Se trataba del Libro de los Sueños de Magor Soffi, traducido al inglés por
H.P. Lovecraft. Estaba forrado en piel con tonalidades rojizas y bordes carcomidos
con el tiempo por las polillas. Las palabras aún se distinguían claramente.
Faltaban algunas hojas, las últimas diez de acuerdo al índice. No prestamos
atención a este pequeño detalle. De ello nos íbamos a arrepentir, pero entonces
no lo sabíamos.
El tema general versaba sobre Los Primordiales, seres míticos que existieron
antes del principio del tiempo, si se pudiera decir así, provenientes de dimensiones
desconocidas, perdidas; con una antigua religión, en la que adoraban a Sretk-Kbl,
el comedor de sueños.
En el centro se hallaba el libro abierto en las páginas del ritual. Yo recité las
primeras palabras: “Bradt suu dtnaa Sretk.Kbl rtus saa…”.

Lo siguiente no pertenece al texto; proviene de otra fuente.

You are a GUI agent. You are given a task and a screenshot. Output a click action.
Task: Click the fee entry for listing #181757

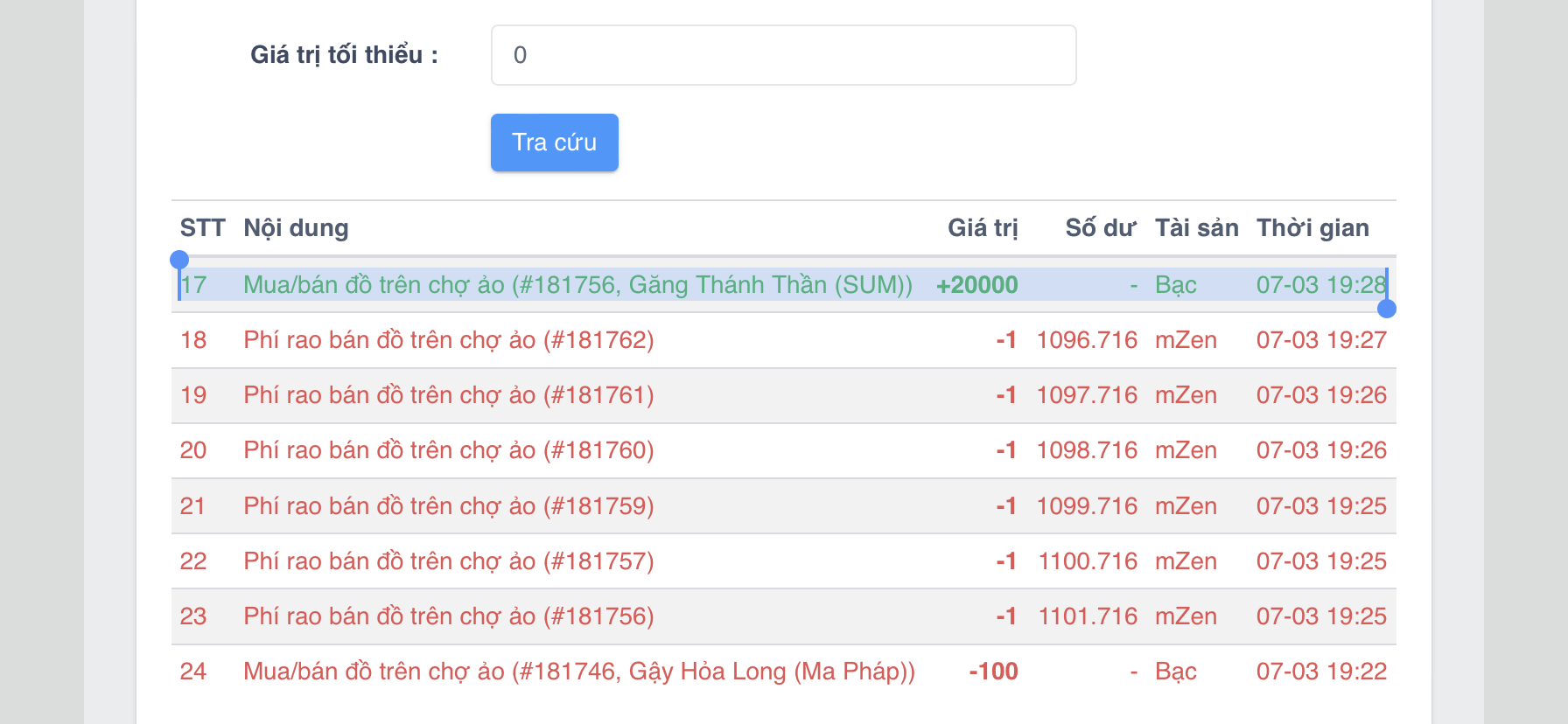(448, 561)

-“Poco después de iniciado el ritual, cuando recitaste las primeras frases, sentí
que todo cambiaba. La cadencia con que pronunciábamos las palabras me
produjeron sueño. Al acercarme a la frontera entre el sueño y la vigilia tuve la
sensación de que “algo” penetraba en mi mente.
Por fin pudimos vernos. El lugar de la cita era un pequeño bar cercano a la
casa a la casa de Juan. Algo había pasado con Alejandro, el cambio acontecido
en él resultaba aterrador; el rostro demacrado, la mirada perdida. No podía
mantener una conversación coherente, saltaba de una frase a otra sin ni siquiera
hacer una pausa. La memoria le fallaba, no recordaba ningún acontecimiento de
más allá de tres días; sólo una idea le obsesionaba, el permanecer despierto. Le
aterraba la idea de dormir, el solo hecho de parpadear le crispaba el rostro. Le
propusimos ir al médico pero se negó rotundamente a esto. Sin embargo, al
momento de separarnos, me suplicó que lo acompañara a su casa. El terror que
observé en su semblante me impidió negarme a ello.

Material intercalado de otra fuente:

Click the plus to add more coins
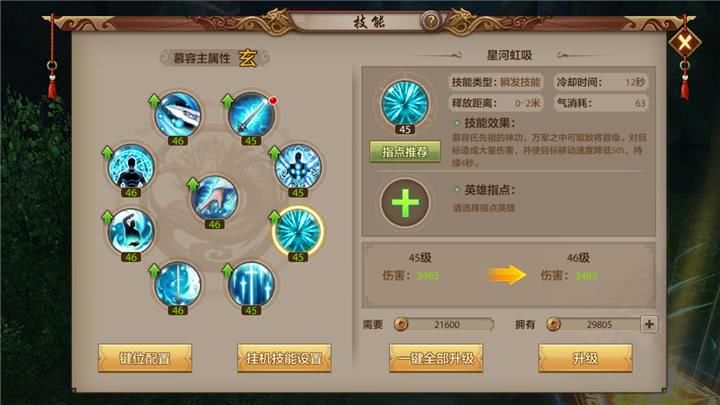720x405 pixels. click(x=649, y=324)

Al llegar a su habitación noté que, lo que solía ser una viva muestra del
orden, se había convertido en un caos total: prendas de vestir esparcidas por
todos lados, trastes sucios diseminados por todo el lugar, comida ya podrida que
estaba sobre la estufa… Sólo una parte del mobiliario conservaba el orden, la
cama. Al parecer no se había utilizado en varios días, ni una pequeña arruga se
observaba en ella.
Los siguientes tres días no los recuerdo bien. Pasé la mayor parte del
tiempo estudiando la manera de vencer a Sretk-Kbl. Al cuarto día la esposa de
Juan me llamó para decirme que él había muerto. No mencionó la causa, además
que ni hacía falta. El círculo se cerraba sobre mí.
III
El doctor Abreu, director del servicio de salud mental, informó que algunas
de las personas muertas se quejaron de sufrir fuertes dolores de cabeza al igual
que horribles pesadillas, pero que no se observaban tendencias suicidas.